▶ _Given task_:
Copy the entries from the line containing "For every named" through the line containing "Футболісти (15, 93)", including both of those lines, and add 58 to every coordinate in the answers.

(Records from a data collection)

- - -

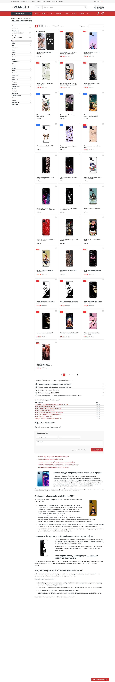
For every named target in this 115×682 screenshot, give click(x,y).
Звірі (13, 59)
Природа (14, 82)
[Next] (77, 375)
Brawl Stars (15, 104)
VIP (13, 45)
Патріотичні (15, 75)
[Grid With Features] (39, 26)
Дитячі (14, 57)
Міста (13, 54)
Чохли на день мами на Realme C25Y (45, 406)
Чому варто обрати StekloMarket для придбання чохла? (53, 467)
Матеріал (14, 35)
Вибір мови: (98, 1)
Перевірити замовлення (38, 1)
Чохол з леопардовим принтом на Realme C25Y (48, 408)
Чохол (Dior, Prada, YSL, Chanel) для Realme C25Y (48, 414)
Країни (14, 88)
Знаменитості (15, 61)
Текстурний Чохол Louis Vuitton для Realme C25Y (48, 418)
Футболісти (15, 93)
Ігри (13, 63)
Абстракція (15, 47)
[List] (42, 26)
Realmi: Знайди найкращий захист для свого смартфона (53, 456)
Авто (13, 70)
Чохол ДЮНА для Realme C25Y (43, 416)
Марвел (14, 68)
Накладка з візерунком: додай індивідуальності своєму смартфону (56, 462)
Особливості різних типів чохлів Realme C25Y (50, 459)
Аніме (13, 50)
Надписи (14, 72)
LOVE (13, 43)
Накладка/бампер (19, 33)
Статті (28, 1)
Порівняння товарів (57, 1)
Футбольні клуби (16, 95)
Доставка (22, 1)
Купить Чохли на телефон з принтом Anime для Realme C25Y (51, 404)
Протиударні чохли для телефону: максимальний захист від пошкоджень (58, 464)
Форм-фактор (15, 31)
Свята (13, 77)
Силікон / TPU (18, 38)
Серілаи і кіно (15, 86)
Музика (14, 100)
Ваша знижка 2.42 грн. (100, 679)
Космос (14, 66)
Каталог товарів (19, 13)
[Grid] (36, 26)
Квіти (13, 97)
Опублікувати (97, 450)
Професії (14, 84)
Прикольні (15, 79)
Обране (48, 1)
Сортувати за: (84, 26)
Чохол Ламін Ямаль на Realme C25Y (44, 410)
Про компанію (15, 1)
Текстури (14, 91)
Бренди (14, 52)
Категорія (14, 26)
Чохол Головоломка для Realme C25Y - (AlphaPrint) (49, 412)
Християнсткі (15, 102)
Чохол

- - -

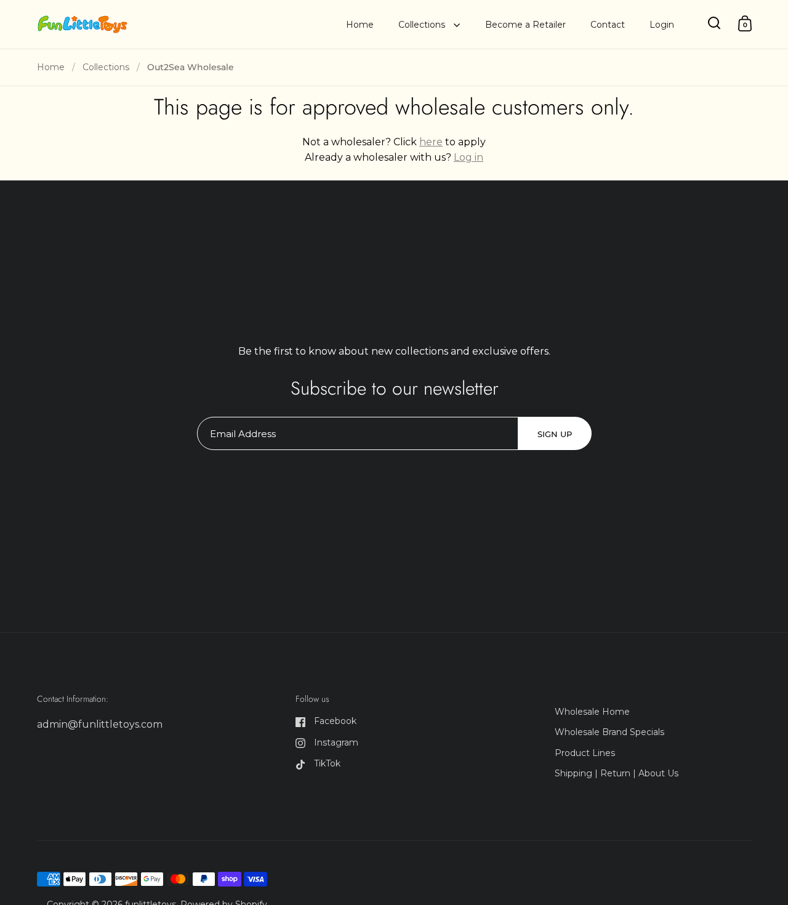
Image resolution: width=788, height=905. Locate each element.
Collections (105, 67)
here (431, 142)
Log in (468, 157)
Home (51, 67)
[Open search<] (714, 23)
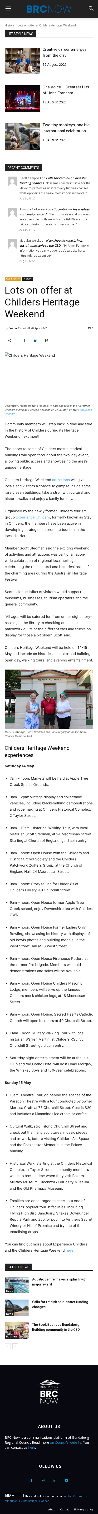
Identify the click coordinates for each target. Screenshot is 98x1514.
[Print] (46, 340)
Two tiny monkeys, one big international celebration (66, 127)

- - -

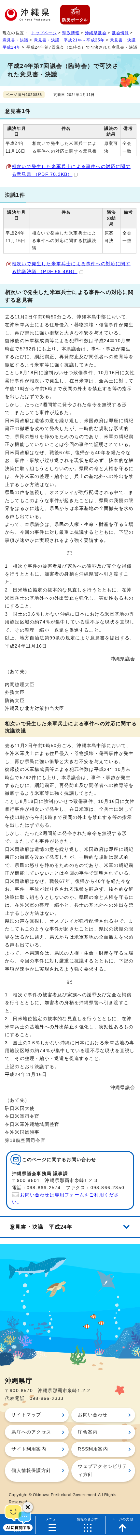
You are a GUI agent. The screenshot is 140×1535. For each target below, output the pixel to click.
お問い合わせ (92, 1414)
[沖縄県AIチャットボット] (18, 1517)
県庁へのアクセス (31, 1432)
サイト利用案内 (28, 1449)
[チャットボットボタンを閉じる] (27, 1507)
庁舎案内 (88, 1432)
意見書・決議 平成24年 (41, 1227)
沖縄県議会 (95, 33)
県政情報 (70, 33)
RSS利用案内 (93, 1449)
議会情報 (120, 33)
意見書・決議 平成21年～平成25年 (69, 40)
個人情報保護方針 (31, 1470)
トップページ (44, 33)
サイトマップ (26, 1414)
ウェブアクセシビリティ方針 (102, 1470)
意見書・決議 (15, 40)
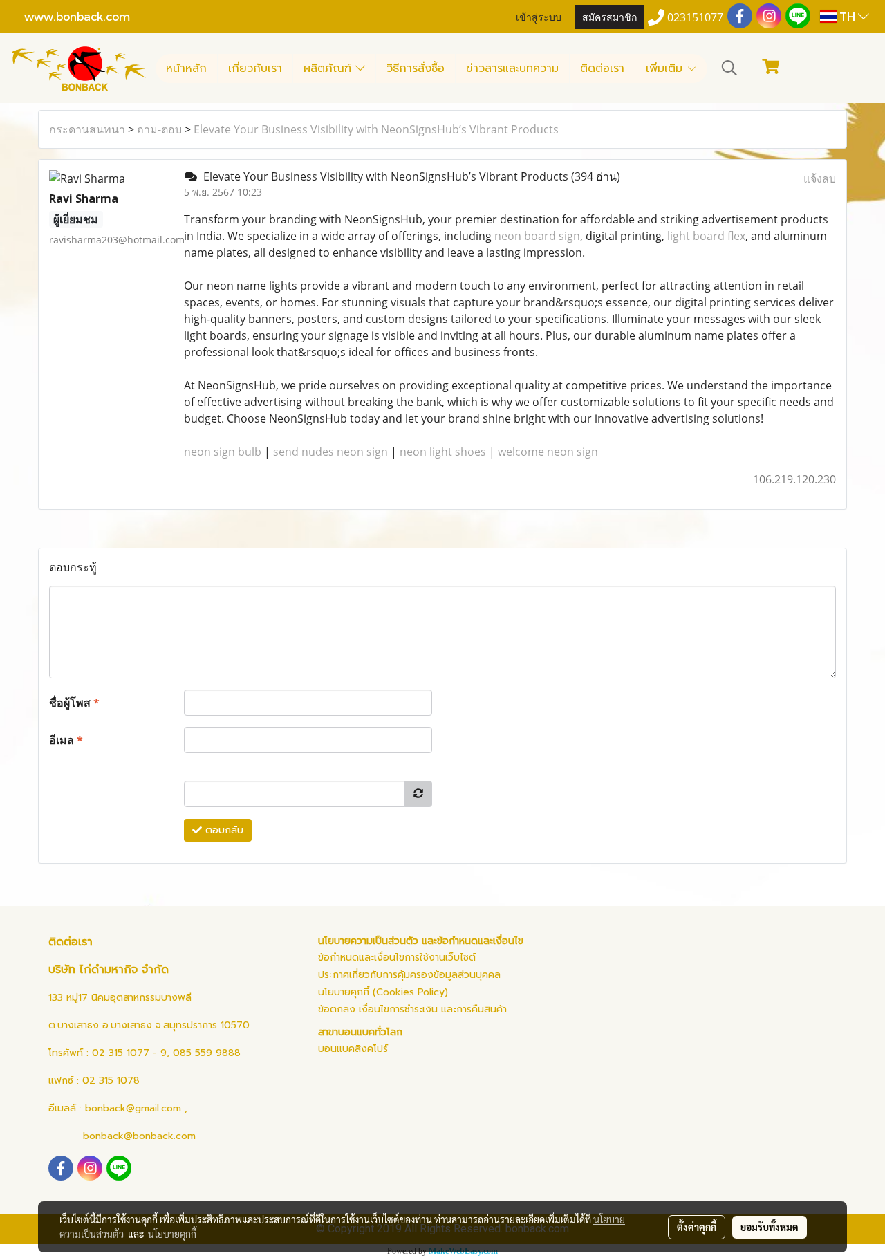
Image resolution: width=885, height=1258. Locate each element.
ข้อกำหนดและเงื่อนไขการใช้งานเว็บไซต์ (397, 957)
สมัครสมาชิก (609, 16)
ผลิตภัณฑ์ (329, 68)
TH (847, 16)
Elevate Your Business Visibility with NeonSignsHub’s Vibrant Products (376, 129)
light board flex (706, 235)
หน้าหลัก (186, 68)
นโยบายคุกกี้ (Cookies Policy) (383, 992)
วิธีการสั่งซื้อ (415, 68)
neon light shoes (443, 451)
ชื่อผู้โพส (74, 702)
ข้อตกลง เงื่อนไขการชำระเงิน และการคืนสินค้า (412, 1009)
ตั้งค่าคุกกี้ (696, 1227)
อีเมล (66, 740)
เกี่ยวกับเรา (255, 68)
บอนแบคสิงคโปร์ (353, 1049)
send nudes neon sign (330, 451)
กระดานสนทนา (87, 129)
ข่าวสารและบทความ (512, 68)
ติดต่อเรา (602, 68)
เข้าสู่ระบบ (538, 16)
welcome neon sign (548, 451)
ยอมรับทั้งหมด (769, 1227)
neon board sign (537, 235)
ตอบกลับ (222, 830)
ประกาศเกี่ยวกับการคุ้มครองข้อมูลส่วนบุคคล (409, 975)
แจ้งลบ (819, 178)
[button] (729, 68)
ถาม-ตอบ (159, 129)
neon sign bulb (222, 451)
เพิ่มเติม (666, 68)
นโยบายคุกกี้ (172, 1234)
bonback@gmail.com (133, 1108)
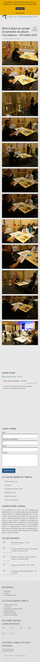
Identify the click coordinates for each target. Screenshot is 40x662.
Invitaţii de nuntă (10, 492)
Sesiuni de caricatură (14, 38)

- - -

▶ _Solution_:
For every named target in this 115×682 screenshot, give click(x,y).
Звірі (71, 117)
Природа (72, 140)
[Next] (135, 433)
Brawl Stars (73, 162)
VIP (71, 103)
Патріотичні (73, 133)
[Grid With Features] (97, 84)
Дитячі (72, 115)
Міста (71, 112)
Чохли на день мами на Realme C25Y (103, 464)
Чому варто обрати StekloMarket для придбання чохла? (111, 525)
Матеріал (72, 93)
Вибір мови: (156, 59)
Перевірити замовлення (96, 59)
Чохол з леопардовим принтом на Realme C25Y (106, 466)
Чохол (Dior, Prada, YSL, Chanel) для Realme C25Y (106, 472)
Країни (72, 146)
Знаменитості (73, 119)
Текстурний Чохол Louis Vuitton для Realme C25Y (106, 476)
Футболісти (73, 151)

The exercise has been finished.